Weaknesses: The study’s failure to define race’s construct or address measurement reliability (CRF prompts 1–8) risks misattributing outcomes to race rather than racism or socioeconomic factors. Excluding multiracial identities and ignoring within-group diversity (prompts 6–8) oversimplifies racial dynamics. The cross-sectional design and single-item discrimination measure (p. 7) limit causal inferences, a concern not addressed in internal validity discussions (prompts 9–15). Limited generalizability to four states (prompt 17) is acknowledged but not linked to race’s construct or fluidity (prompts 17–20).
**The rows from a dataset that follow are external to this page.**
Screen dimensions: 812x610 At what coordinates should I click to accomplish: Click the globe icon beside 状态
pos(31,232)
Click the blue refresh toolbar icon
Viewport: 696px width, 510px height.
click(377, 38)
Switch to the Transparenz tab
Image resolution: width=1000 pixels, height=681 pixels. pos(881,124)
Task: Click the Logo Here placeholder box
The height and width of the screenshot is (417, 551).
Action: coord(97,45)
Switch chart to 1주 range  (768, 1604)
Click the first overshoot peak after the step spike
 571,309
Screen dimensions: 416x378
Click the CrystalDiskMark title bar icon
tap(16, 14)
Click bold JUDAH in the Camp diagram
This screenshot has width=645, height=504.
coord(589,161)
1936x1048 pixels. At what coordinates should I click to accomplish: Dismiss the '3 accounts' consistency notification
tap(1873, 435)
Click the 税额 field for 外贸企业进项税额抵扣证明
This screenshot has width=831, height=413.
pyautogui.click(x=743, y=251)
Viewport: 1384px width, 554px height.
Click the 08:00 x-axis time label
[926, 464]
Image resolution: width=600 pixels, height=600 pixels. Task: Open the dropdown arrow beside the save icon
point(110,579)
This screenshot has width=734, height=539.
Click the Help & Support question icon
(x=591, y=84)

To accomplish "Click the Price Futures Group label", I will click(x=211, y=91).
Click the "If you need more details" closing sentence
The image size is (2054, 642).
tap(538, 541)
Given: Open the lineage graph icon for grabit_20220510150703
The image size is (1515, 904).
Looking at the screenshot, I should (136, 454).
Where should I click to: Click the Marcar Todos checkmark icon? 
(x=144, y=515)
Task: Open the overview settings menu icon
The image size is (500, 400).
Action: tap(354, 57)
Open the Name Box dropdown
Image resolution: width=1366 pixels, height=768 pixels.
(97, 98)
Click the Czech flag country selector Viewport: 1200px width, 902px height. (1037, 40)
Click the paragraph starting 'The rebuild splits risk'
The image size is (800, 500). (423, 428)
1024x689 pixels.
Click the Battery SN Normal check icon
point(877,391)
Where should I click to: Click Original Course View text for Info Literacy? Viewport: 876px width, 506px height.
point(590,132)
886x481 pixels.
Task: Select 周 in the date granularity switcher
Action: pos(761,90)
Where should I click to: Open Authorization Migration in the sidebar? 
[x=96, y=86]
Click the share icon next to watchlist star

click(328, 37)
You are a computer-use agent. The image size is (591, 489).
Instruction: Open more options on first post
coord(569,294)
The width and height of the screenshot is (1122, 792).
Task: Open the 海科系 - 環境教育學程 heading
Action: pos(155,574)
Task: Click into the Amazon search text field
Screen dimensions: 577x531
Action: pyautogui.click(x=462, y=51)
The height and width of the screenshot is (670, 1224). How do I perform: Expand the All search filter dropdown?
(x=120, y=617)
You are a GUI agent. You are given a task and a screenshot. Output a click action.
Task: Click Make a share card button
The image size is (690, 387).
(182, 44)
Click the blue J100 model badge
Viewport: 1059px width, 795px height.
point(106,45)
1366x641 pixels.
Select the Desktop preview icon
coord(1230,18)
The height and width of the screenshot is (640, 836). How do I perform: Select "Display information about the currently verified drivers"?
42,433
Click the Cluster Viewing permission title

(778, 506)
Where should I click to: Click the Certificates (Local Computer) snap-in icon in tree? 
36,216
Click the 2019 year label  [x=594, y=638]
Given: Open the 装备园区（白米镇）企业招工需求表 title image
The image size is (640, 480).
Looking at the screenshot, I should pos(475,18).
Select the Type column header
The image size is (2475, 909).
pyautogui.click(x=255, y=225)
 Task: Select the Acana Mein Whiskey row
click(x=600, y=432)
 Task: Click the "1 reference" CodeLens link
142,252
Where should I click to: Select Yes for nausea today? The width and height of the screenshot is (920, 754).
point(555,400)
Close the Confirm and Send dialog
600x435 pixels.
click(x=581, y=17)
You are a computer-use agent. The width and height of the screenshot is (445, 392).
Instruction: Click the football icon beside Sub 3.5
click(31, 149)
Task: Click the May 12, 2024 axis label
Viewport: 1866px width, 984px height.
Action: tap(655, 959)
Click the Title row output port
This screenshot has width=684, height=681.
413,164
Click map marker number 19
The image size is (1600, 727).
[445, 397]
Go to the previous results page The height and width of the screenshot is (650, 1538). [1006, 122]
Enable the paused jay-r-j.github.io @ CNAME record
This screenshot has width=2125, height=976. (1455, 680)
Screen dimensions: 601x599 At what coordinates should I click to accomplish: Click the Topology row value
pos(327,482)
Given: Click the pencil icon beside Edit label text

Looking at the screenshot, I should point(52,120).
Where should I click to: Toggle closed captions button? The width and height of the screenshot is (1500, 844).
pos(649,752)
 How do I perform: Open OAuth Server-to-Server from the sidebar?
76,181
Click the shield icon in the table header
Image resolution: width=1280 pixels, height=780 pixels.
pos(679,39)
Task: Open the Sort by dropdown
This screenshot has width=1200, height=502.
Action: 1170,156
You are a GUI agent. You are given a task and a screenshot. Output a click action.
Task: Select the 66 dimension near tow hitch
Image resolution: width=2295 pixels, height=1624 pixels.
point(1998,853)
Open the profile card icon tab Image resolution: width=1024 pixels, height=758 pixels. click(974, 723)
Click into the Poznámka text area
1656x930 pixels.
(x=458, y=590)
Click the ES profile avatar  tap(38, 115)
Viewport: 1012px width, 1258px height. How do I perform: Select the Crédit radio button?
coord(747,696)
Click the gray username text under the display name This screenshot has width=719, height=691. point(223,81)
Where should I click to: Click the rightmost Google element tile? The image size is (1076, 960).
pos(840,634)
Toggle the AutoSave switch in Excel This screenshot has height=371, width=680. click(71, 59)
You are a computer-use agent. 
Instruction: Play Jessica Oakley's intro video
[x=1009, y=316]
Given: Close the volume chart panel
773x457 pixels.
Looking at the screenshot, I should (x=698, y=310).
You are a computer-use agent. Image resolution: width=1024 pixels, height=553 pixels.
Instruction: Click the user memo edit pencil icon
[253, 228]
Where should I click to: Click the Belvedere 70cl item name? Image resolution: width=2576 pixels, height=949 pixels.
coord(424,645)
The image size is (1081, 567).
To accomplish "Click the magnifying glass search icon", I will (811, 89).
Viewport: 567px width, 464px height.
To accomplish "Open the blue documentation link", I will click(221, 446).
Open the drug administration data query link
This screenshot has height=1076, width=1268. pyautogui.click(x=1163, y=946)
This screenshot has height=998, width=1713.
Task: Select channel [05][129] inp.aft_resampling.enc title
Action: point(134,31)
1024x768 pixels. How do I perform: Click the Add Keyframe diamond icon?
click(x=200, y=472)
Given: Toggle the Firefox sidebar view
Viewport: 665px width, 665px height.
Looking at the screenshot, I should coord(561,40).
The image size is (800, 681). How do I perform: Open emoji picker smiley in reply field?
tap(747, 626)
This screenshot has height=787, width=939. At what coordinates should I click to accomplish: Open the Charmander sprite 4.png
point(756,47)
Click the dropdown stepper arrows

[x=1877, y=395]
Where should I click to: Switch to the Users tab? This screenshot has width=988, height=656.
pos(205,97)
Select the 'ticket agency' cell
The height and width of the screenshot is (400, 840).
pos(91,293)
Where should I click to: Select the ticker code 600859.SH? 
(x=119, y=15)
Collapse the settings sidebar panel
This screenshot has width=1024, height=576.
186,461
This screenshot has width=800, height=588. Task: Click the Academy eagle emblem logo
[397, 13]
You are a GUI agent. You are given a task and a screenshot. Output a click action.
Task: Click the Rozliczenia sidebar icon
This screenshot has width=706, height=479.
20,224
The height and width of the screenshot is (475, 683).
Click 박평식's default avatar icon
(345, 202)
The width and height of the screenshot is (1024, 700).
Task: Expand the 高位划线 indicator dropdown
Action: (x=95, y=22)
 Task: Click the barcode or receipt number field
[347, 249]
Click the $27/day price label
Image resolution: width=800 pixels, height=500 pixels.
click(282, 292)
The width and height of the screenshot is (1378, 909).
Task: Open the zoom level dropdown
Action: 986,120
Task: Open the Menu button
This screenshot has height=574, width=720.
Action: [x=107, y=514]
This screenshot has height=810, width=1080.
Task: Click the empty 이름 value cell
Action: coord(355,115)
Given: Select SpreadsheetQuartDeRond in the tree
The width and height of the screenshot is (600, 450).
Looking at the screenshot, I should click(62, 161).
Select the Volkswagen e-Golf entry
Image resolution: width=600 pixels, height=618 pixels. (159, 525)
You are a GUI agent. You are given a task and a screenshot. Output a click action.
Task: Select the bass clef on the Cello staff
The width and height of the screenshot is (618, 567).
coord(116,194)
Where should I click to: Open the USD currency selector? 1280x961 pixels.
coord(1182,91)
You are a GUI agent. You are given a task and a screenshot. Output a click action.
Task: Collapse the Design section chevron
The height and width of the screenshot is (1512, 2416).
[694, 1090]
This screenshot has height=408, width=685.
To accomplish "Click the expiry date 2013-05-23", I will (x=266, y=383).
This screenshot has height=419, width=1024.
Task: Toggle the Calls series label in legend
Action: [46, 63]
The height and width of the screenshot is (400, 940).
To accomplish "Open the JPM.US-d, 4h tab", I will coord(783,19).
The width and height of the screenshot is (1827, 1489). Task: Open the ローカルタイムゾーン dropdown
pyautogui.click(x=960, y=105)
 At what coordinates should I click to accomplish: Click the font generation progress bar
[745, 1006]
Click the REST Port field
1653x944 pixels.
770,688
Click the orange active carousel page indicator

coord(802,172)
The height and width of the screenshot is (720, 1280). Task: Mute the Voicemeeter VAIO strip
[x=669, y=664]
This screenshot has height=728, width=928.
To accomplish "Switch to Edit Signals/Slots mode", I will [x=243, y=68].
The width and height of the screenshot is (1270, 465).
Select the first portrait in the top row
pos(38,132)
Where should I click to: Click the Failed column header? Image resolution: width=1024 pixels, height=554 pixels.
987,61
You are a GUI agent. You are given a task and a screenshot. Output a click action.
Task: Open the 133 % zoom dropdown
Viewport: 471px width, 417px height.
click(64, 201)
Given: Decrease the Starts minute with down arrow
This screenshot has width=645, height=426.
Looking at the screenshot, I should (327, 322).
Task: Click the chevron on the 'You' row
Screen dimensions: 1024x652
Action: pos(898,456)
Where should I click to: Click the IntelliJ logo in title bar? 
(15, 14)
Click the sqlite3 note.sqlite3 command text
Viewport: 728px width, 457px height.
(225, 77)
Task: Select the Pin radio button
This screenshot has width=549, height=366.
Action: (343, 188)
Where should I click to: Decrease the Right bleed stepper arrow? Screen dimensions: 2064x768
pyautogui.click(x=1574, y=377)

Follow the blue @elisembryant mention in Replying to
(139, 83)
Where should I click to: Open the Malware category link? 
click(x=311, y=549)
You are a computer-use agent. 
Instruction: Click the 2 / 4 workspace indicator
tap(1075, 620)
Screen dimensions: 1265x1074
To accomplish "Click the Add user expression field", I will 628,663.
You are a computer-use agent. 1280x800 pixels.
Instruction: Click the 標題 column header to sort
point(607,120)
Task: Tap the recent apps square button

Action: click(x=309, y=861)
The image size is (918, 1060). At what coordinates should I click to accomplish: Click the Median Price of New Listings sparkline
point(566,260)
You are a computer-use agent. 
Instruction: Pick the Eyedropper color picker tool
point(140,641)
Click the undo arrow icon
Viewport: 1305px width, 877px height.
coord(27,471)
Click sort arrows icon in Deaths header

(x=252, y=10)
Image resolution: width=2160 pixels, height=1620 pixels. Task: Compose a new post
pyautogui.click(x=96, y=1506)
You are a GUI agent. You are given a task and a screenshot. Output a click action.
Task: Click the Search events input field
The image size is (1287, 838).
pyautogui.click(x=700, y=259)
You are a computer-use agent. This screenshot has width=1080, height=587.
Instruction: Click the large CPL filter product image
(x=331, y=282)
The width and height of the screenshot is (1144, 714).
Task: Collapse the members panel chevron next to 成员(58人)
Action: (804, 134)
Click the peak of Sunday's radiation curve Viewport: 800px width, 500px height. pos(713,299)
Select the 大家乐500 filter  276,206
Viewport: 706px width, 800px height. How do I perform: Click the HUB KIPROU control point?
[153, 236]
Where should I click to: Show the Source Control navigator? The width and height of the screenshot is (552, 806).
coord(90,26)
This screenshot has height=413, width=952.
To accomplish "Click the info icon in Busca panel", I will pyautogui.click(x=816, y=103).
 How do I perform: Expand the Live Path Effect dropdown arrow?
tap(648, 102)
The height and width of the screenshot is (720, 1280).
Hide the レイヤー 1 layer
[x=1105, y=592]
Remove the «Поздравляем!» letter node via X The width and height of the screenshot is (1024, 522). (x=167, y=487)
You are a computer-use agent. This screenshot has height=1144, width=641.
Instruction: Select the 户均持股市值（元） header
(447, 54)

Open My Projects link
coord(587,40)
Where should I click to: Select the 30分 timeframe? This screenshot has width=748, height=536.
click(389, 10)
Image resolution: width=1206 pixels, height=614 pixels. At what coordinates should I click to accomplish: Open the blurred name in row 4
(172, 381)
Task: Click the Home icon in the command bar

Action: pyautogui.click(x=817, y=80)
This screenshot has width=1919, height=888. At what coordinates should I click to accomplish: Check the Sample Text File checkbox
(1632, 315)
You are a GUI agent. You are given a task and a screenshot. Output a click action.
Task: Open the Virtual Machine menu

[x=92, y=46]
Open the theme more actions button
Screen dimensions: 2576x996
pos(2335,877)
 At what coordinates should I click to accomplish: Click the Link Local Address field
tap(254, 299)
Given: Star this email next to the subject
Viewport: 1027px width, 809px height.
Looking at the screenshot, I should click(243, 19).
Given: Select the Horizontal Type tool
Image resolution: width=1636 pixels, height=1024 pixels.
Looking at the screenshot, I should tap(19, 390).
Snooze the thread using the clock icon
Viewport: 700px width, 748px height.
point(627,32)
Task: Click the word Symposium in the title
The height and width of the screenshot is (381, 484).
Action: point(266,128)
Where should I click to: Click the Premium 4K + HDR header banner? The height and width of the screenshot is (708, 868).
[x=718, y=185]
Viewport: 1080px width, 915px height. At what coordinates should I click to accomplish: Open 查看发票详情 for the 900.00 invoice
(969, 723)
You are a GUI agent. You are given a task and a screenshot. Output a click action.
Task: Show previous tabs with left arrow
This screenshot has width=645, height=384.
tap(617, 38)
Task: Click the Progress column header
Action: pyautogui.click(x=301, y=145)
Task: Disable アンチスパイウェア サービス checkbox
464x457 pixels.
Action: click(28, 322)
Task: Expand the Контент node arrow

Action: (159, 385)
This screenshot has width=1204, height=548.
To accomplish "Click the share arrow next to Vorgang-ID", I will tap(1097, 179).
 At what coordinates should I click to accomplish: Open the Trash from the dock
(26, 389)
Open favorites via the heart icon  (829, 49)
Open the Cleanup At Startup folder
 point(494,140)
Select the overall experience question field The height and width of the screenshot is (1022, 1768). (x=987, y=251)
Implications: The CRF and QCAA underscore the need for explicit race constructs (e.g., as a proxy for racism) and robust measurement protocols. Future studies should:
Validate race data tools (e.g., test-retest reliability).
Model structural racism mediators (e.g., access, bias).
Include multiracial identities and within-group heterogeneity.
Use longitudinal designs to establish causality.
CRF and QCAA Utility: The CRF effectively identifies gaps in race handling, while QCAA quantifies their impact, offering a dual qualitative-quantitative approach. This analysis supports the CRF’s goal of advancing rigorous health disparities research and highlights the need for systemic interventions to address healthcare discrimination, as recommended by the study (p. 8).
Limitations: The CRF’s qualitative ratings are subjective, though justified with evidence. QCAA error estimates rely on assumptions about error magnitude, which may vary. The study’s 2014 data may not reflect current discrimination patterns, though its findings remain relevant.
Conclusion: Jean Louis et al. (2025) demonstrates significant associations between healthcare discrimination and adverse health outcomes but is weakened by poor race conceptualization and measurement. CRF and QCAA analyses reveal these flaws while confirming robust findings, emphasizing the need for improved race methodology in health disparities research to address systemic inequities effectively.